— Problem —
Pick up the essay about day trading chat rooms after its last sentence and keep writing it in the same voice.

====== Extract to read

Day Trading Chat Rooms - What to Realistically Expect

By Doug Tucker

About two years ago I entered a slump in my day trading. I decided to hunt the internet, and there I found many day trading chat rooms. One by one I signed up for trials to see what they were about. I had never been in a chat room before.

After being in a few rooms, my impression was that the members of the room were looking for a leader, a guru, someone with the answers. I guess I was too, although I already had about thirty years of trading behind me. I’d like to think is was just more curious than actually looking for answers. Most of the room members seemed very naive. I’m sure they thought they’d be given an indicator or method that would allow them to start making money right away. The other thing I noticed right away was the ego of the moderators. They spoke with great authority, and suggested that their way of trading was the one and only way. Only they had the answer. And the room attendees, in each of the rooms, seemed to agree.

I did not see much new in any of these rooms. Each one had some kind of gimmick or special oscillator. Some had a black box approach, where you were supposed to just sit there waiting for the moderator to call out the trades. I did not see many winning trades from the little time I spent in any of these rooms. From what I saw, I doubted if any of these people ever made a dime trading. I kept moving on.

Eventually I came upon a chat room that was free. Free was interesting. How could it be free? They must be selling something. I logged on.

I heard the voice of a very calm, relaxed man that had just taken a huge win out of one of the stock index futures. Dozens of traders posted congratulations to the moderator for the winning trade, but more so for such a wonderful, magic indicator, and all the wonderful trading patterns from this magic indicator.

The magic indicator being used was actually introduced around 1980, but this moderator had some interesting improvements on the way it was displayed and the patterns it produced. And the room was not only free; there was a charity involved. He asked everyone to donate a little out of his or her winnings. How could anyone criticize anything that was done for charity?

The moderator made the claim that he invented the use of applying patterns to an indicator. He did rename all the patterns, but I recognized many of the patterns that were well documented in many old books. He just put strange names on existing patterns. The mostly new traders did not know these were old patterns. Nobody questioned anything in this room.

Despite nothing new here, it seemed he did an excellent job of categorizing many different patterns and putting them all together into a package that would be more readily accessible to new traders. So that was good. And there were many good concepts offered on trading in general, and money management. Also, the chat room was upbeat and positive. Most of the previous chat rooms I attended were negative and angry. I thought I should continue on.

I spent the next few months learning as much as I could. As much as I wanted to believe he had wisdom worth listening to and a viable approach, many things started really bothering me. One was his insistence that his indicator could lead price An indicator, which is a derivative of price, cannot lead the price. That’s just mathematically impossible. Another was his insistence that you cannot be watching prices while you are trading. What?! You cannot see what you are trading? If you were driving a car would you cover up the windshield? The people in this room would if he told them to.

============
====== Data for analysis

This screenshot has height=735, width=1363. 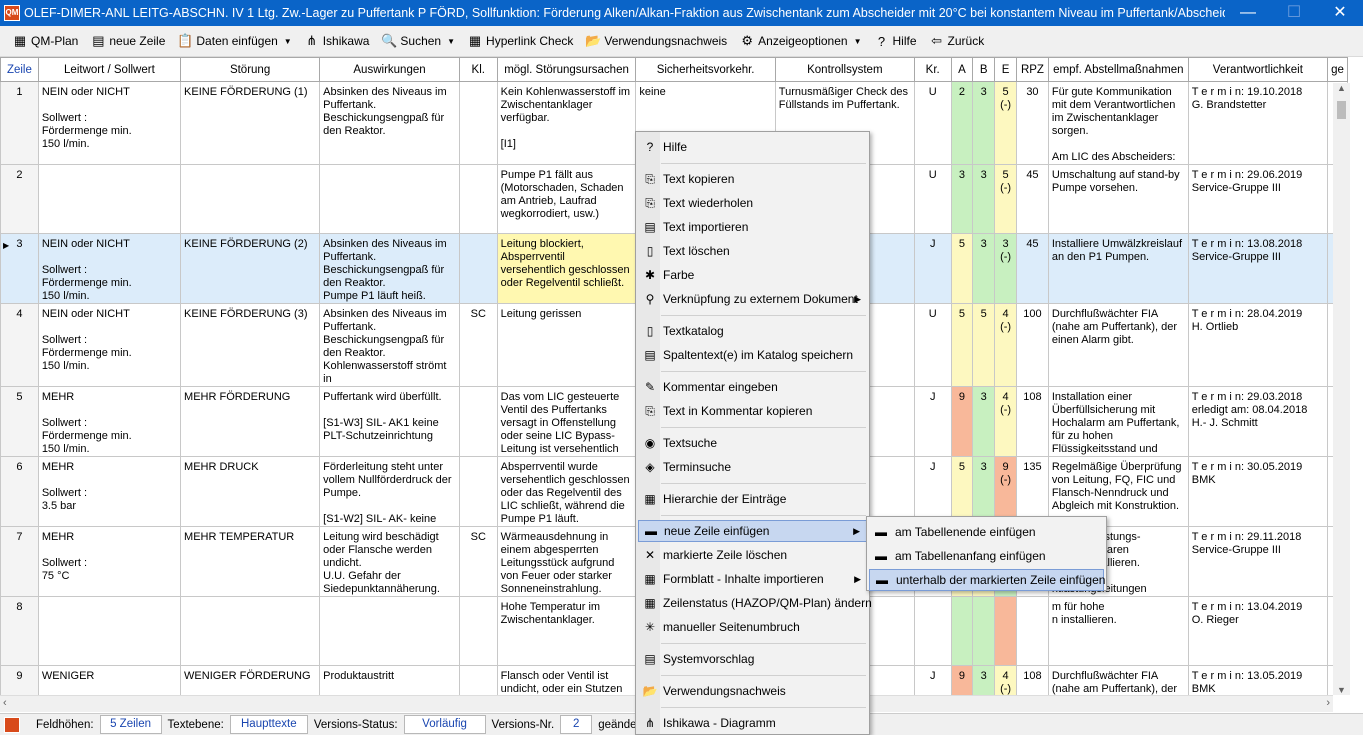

============
====== Data for analysis

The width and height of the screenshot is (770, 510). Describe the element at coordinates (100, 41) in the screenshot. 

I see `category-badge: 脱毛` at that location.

============

— Written response —
I had a hard time believing that nearly a thousand people would accept everything that was being said. Accepting it so readily. Were they all drinking Kool-Aid? It was an interesting study on the need to believe in a leader, a guru. Someone that can help make dreams come true.

But I persevered. His trading results certainly looked more encouraging than mine did. I would get the recaps after market close on days that they were available. Nearly every trade in the recap was profitable. I tried to write down the trades as they were being called, and then tried to reconcile them in the recap after the market closed. But I began to notice in the recap that the winning trades were selected very carefully out of the real time comments. Again, nobody questioned any of this. Was I the only one who noticed the discrepancies?

At this point I decided to do my own testing. I had been in the room long enough to know every pattern and every nuance. I was good at programming and had the data to test. I took each pattern individually so I could find which patterns had profitable or encouraging tendencies. For my tests I decided I needed thousands of samples. I decided to test each of the patterns on five years of data, and broke them up into one year segments. I was just looking for profitable tendencies and robustness.

After programming everything, I tested the signals by hand; just to make sure my programming caught all the signals based on the rules, and did not create signals that should not have been there.

After spending weeks and reams of paper for my printouts, I found that none of the patterns resulted in a profit in any of the previous five years when tested mechanically. A pattern that was touted as winning 90% of the time, actually lost money, and in most years had less than 30% winning trades. Results on the rest of the patterns were less reliable than the flip of a coin, far less in most cases.

To summarize my testing: nothing worked. Nothing came close to a favorable tendency. I tried to tell other people in the room about my research and the dismal results. Most of them would not hear it. They did not want to hear the truth. They were too invested in the method, and they had to believe they would eventually become successful if only they would hang on a bit longer, learn that secret that is just around the corner. But most of these people stayed in the room, some had been in for years, and kept showering congratulations onto the moderator for the great trades, and great magic, leading indicator. Did they ever look at their account statements?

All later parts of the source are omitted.